Task prompt
Can you copy the passage of the Facebook outage thread below, from "If your NS are" up to and including "ns2.p31.dynect.net.", word for word?

Selected text
--- Begin ---

Facebook post-mortems...

Assuming there is any truth to that, guess we can't cancel the hard lines yet :-).

#EverythingoIP

Mark.

My speculative guess would be that OOB access to a few outbound-facing
routers per DC does not help much if a configuration error withdraws the
infrastructure prefixes down to the rack level while dedicated OOB to
each RSW would be prohibitive.

If your OOB has any dependence on the inband side, it’s not OOB.

It’s not complicated to have a completely independent OOB infra , even at scale.

1 Like

That's not quite true. It still gives much better clue as to what is
going on; if a host resolves to an IP but isn't pingable/traceroutable,
that is something that many more techy people will understand than if
the domain is simply unresolvable. Not everyone has the skill set and
knowledge of DNS to understand how to track down what nameservers
Facebook is supposed to have, and how to debug names not resolving.
There are lots of helpdesk people who are not expert in every topic.

Having DNS doesn't magically get you service back, of course, but it
leaves a better story behind than simply vanishing from the network.

... JG

Thanks for sharing that article. But OOB access involves exactly that - Out Of Band - meaning one doesn't depend on any infrastructure prefixes or DFZ announced prefixes. OOB access is usually via a local ADSL or wireless modem connected to the BFR. The article does not discuss OOB at all.

Regards,
Hank

Facebook stopped announcing the vast majority of their IP space to the DFZ during this.

This is where I would like to learn more about the outage. Direct Peering FB connections saw a drop in a networks (about a dozen) and one the networks covered their C and D Nameservers but the block for A and B name servers remained advertised but simply not responsive .
I imagine the dropped blocks could have prevented internal responses but an suprise all of these issue would stem from the perspective I have .

That's great for you and me who believe in and like troubleshooting.

Jane and Thando who just want their Instagram timeline feed couldn't care less about DNS working but network access is down. To them, it's broken, despite your state-of-the-art global DNS architecture.

I'm also yet to find any DNS operator who makes deploying 3rd party resiliency to give other random network operators in the wild troubleshooting joy their #1 priority for doing so :-).

On the real though, I'm all for as much useful redundancy as we can get away with. But given just how much we rely on the web for basic life these days, we need to do better about making actual services as resilient as we can (and have) the DNS.

Mark.

If your NS are in 2 separate entities, you could still resolve your MX/A/AAAA/NS.

Look how Amazon is doing it.

dig +short amazon.com NS
ns4.p31.dynect.net.
ns3.p31.dynect.net.
ns1.p31.dynect.net.
ns2.p31.dynect.net.
pdns6.ultradns.co.uk.
pdns1.ultradns.net.

They use dyn DNS from Oracle and ultradns. 2 very strong network of anycast DNS servers.

Amazon would have not been impacted like Facebook yesterday. Unless ultradns and Oracle have their DNS servers hosted in Amazon infra? I doubt that Oracle has dns hosted in Amazon, but it's possible.

Probably the management overhead to use 2 different entities for DNS is not financially viable?

--- End ---

Supplied material

--- Begin ---

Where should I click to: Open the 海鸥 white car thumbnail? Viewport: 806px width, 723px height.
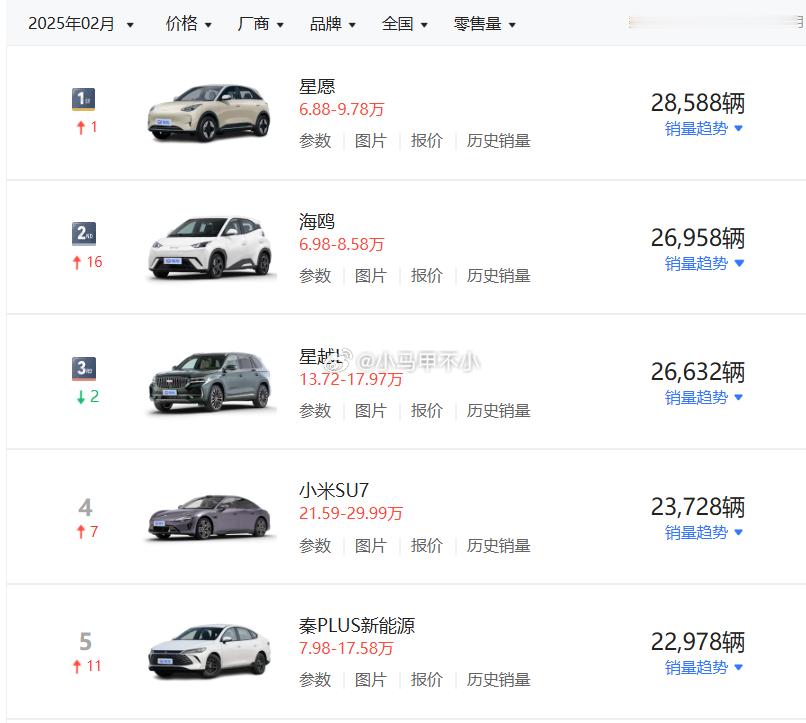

--- End ---

Result of this exercise
If your NS are in 2 separate entities, you could still resolve your MX/A/AAAA/NS.

Look how Amazon is doing it.

dig +short amazon.com NS
ns4.p31.dynect.net.
ns3.p31.dynect.net.
ns1.p31.dynect.net.
ns2.p31.dynect.net.